=== Task instructions ===
All lines from the one with "Radha Krishnan Narayanan (187, 270)" through the final line of the records below must be written out exactly, with no other text.

Stored records

-- -- --

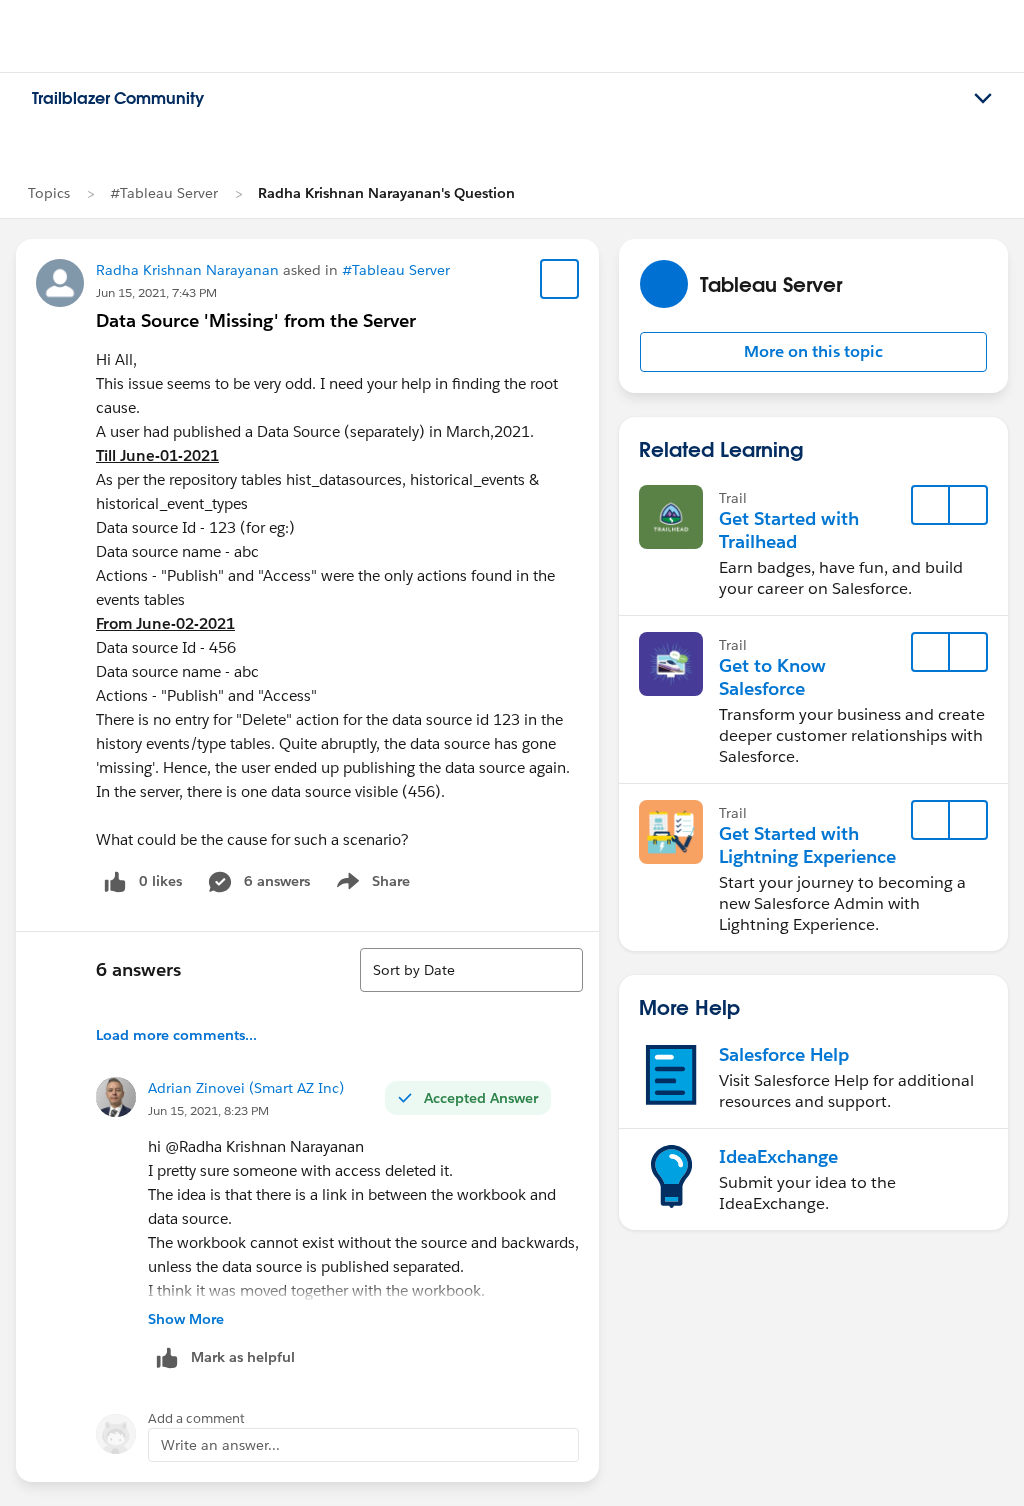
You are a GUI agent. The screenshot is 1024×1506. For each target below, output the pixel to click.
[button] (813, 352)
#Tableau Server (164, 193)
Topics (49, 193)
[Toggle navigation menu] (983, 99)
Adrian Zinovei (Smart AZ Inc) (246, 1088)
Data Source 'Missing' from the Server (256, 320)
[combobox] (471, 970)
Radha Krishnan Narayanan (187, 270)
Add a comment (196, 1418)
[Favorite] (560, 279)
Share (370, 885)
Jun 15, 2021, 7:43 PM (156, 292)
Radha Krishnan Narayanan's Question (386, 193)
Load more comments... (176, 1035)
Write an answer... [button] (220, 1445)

-- -- --

=== Task result ===
Radha Krishnan Narayanan (187, 270)
Add a comment (196, 1418)
[Favorite] (560, 279)
Share (370, 885)
Jun 15, 2021, 7:43 PM (156, 292)
Radha Krishnan Narayanan's Question (386, 193)
Load more comments... (176, 1035)
Write an answer... [button] (220, 1445)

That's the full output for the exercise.